*WHAT IS REQUIRED:*
Can you resume the passage about the Wasi-wari language, picking up right after its last sentence?

*PROVIDED TEXT:*
════════════════

Wasi-wari (Vasi-vari, Wasi-weri) is the language of the Wasi people, spoken in a few villages in the Pârun Valley (Prasun Valley) in Afghanistan. It also goes by the name Prasun or Paruni.

Vasi-vari belongs to the Indo-European language family, and is on the Nuristani group of the Indo-Iranian branch. Vasi-vari is the most isolated of the Nuristani languages.

As far as is known, its speakers are 100% Muslim. Literacy rates are low: below 1% for people who have it as a first language, and between 15% and 25% for people who have it as a second language.

Demographics
Wasi-wari is a language spoken by the Vâs’i people who are located in the Pârun Valley, known as Vâs’i gul, at the beginning of the Pech River Basin in the Nurestân Province of Northeastern Afghanistan.  The Vâs’i refer to the language as Vâs’i-vari or Vâs’i-vare, but it is also known as Prasuni, Paruni, Parun, Vasi-vari, Prasun, Veron, Verou, Veruni, Wasi-veri, Wasi-weri, Wasin-veri, Vasi Vari, and Pārūnī.  The population of Vâs’i gul is between 3000-6000, and there are approximately 8000 native speakers, which makes it a vulnerable language.

════════════════

*SOURCE DATA:*
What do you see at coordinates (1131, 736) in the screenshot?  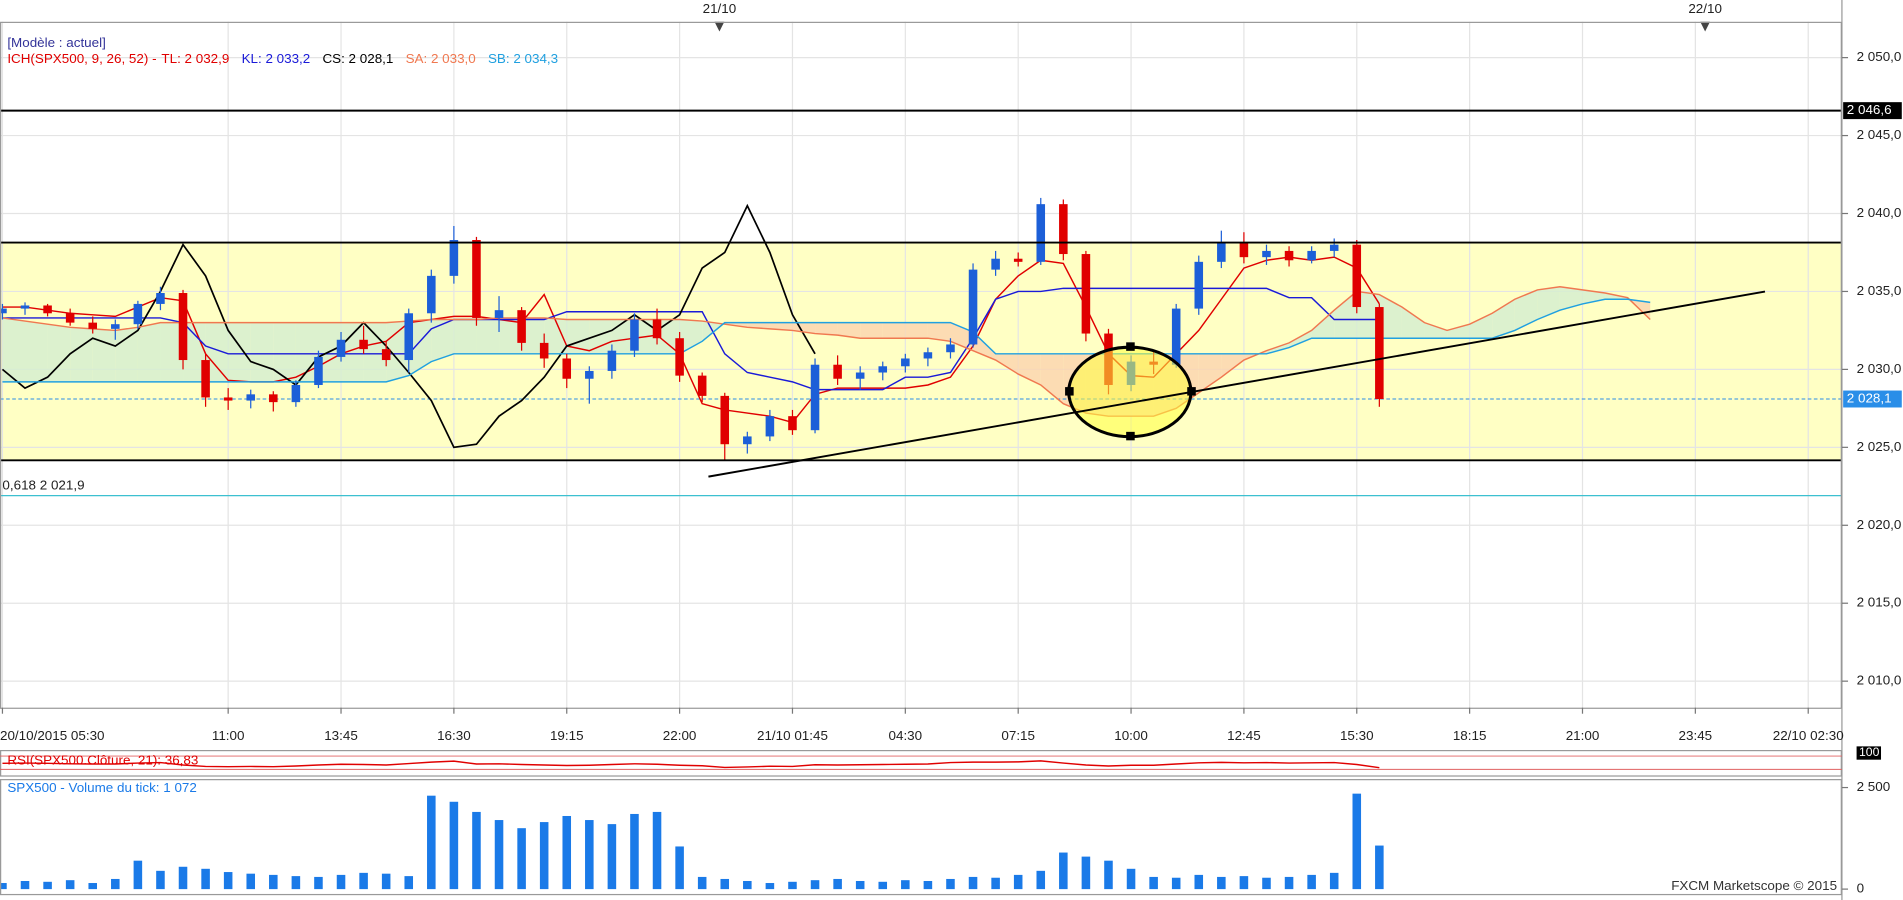 I see `x-tick-label: 10:00` at bounding box center [1131, 736].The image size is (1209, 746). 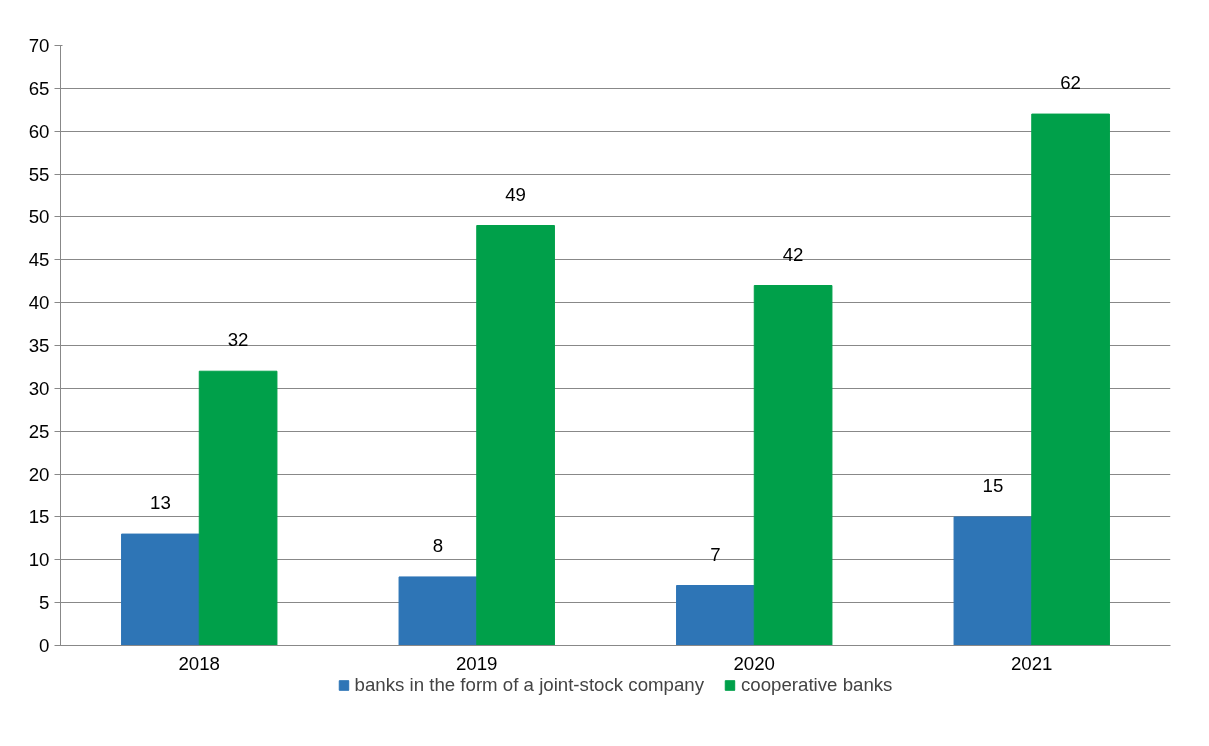 What do you see at coordinates (516, 194) in the screenshot?
I see `data-label: 49` at bounding box center [516, 194].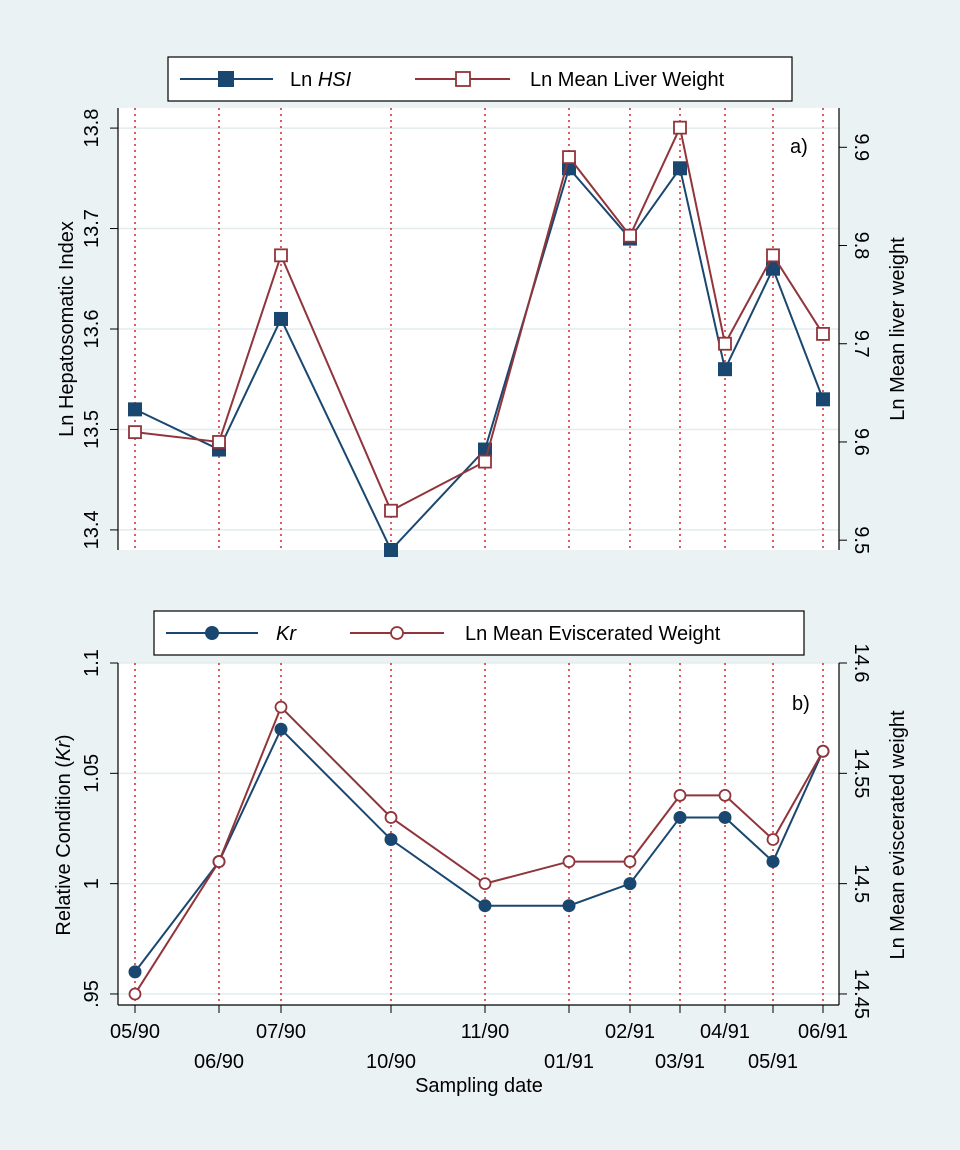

════════════════

*WRITTEN ANSWER:*
Dialects
Wasi-wari is broken up into three dialects that are spoken in six villages.  The upper dialect, Ṣup'u-vari, is spoken in the northernmost village, Ṣup'u.  The central dialect, üšʹüt-üćʹü-zumʹu-vari, is spoken in the middle four villages, S’eć, Üć’ü, Üšʹüt, and Zum’u.  The Lower dialect, Uṣ'üt-var’e, is spoken in Uṣ'üt, the lowest village.

Classification
Wasi-wari is part of the Nuristani branch of the Indo-Iranian languages, which has both Iranian and Indo-Aryan influences.  Nuristani languages were formerly considered to be Dardic languages, however, they are dissimilar enough from the other Dardic languages to constitute their own branch of the Indo-Iranian language tree.  There was also previously confusion on whether Wasi-wari and Prasun were the same or separate languages, but it was determined that both names referred to the same language.  Although it is substantially different from the other Nuristâni languages, Wasi-wari forms the northern cluster of Nuristâni languages with Kâmk’ata-Mumkst’a-vari, so they share some similarities.

Phonology

Vowels
Wasi-wari has eight vowels, â, u, o, i, e, ü, ö, and the unmarked vowel, a, which is pronounced as a high central vowel, [ɨ].  Long vowels are denoted with :, such as [i:].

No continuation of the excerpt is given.